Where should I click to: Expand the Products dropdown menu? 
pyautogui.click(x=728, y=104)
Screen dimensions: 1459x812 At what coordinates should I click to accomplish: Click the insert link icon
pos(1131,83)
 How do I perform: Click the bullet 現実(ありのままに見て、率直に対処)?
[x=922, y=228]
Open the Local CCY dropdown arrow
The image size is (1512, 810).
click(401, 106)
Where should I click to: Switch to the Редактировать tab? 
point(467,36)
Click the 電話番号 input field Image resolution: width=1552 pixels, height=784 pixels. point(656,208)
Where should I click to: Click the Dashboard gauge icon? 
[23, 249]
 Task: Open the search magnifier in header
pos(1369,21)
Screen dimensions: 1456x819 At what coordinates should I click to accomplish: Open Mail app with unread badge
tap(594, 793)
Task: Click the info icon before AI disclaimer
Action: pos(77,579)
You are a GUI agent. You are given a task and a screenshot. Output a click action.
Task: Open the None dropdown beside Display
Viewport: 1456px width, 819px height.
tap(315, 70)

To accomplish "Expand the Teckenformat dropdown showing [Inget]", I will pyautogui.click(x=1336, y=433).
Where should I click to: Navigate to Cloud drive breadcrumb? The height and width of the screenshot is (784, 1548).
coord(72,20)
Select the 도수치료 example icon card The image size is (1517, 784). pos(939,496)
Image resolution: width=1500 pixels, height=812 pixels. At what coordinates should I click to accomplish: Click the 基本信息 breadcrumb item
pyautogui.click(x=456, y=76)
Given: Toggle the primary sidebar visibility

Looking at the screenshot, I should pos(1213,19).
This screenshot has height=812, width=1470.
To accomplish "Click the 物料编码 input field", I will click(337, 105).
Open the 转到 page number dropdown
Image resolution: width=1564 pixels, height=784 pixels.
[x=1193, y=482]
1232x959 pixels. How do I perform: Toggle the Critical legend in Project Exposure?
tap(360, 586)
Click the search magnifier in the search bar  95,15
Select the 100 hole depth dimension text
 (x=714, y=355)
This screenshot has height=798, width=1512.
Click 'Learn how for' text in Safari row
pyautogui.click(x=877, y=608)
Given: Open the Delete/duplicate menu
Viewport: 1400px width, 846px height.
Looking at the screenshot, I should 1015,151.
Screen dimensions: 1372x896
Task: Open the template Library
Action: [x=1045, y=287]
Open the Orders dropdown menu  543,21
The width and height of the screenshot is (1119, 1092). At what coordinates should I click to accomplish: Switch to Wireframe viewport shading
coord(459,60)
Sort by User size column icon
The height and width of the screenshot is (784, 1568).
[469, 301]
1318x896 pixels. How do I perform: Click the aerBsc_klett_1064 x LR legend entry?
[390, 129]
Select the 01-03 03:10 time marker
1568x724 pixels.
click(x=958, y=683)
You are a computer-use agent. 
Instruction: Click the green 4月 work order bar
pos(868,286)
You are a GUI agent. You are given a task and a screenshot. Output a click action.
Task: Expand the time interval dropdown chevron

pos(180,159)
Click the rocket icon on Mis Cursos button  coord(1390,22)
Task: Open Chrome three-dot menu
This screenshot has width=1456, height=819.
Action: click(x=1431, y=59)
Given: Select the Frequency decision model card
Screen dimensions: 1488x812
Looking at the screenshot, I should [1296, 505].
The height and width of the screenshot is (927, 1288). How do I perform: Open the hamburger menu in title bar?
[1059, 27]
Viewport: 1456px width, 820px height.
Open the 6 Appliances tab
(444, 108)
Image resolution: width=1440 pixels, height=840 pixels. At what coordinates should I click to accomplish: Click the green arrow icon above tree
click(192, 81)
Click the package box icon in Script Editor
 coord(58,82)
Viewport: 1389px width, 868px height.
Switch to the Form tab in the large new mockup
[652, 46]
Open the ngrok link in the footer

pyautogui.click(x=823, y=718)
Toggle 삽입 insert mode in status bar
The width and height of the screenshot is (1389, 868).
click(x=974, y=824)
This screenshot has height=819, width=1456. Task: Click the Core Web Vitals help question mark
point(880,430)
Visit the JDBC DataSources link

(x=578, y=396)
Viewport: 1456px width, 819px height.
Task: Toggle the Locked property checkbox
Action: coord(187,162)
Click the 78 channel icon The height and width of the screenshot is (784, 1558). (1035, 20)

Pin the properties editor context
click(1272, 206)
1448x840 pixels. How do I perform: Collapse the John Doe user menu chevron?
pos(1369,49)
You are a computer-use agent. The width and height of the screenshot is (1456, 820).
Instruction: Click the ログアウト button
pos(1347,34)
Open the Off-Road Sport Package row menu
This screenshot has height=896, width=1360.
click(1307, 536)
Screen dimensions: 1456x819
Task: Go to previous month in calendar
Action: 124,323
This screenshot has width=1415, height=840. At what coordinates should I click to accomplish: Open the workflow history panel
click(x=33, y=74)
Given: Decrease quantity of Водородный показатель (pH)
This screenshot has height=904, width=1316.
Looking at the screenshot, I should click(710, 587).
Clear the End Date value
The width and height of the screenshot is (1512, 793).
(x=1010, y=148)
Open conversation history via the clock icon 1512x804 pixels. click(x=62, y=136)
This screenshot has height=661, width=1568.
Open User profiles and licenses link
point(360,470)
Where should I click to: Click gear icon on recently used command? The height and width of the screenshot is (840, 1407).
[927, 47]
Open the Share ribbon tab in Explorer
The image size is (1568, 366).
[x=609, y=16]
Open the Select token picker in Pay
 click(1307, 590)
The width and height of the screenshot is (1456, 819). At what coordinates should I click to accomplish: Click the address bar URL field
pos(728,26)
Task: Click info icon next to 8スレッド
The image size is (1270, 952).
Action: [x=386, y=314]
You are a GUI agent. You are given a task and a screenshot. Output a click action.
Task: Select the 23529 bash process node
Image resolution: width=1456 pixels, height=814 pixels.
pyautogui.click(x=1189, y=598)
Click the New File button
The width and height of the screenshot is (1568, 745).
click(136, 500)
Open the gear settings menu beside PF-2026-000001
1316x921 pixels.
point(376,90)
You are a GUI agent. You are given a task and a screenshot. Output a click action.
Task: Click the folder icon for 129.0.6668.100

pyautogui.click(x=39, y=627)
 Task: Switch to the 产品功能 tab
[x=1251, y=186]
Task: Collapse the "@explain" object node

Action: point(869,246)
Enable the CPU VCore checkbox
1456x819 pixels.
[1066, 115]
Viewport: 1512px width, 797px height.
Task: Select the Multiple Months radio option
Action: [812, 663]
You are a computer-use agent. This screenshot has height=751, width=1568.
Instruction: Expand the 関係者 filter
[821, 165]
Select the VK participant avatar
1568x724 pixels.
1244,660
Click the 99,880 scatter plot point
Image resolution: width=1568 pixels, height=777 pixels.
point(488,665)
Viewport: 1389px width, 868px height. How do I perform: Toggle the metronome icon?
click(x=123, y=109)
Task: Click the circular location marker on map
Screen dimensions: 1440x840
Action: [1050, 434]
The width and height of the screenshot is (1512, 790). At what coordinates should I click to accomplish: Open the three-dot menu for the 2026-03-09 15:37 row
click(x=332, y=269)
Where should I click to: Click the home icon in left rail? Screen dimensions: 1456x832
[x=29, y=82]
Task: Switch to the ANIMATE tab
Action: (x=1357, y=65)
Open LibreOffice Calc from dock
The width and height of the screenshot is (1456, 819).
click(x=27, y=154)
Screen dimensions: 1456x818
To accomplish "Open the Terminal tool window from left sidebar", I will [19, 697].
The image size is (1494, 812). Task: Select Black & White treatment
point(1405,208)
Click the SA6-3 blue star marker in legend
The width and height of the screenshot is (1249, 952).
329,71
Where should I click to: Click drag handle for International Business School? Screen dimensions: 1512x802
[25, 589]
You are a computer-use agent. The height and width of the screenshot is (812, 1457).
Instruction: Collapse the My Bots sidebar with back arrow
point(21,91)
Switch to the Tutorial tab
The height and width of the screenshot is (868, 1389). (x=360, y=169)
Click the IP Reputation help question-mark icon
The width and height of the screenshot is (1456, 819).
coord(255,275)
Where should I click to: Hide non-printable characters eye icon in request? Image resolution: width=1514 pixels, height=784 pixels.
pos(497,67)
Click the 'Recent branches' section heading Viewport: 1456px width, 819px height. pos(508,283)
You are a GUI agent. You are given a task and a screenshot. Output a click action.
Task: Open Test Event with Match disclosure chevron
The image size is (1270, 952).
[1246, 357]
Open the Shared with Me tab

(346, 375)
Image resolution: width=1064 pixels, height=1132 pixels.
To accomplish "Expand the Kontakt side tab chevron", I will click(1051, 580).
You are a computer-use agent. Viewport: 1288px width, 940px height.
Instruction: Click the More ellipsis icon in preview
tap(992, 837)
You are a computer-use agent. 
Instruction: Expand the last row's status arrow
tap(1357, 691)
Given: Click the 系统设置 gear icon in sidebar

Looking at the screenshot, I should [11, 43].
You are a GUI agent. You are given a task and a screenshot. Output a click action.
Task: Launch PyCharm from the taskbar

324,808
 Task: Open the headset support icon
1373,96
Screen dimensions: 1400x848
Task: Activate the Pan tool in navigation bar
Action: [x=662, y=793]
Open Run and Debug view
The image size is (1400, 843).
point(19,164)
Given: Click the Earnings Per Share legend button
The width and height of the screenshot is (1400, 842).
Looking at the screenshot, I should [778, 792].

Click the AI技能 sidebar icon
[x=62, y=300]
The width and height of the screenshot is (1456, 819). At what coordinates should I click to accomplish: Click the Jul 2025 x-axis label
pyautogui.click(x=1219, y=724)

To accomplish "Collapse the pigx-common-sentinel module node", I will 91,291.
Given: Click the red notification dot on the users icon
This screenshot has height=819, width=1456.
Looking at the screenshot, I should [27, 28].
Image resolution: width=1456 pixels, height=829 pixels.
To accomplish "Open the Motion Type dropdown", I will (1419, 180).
· · ·
Please provide nothing but the number of lines in the records that hold the string "card".

2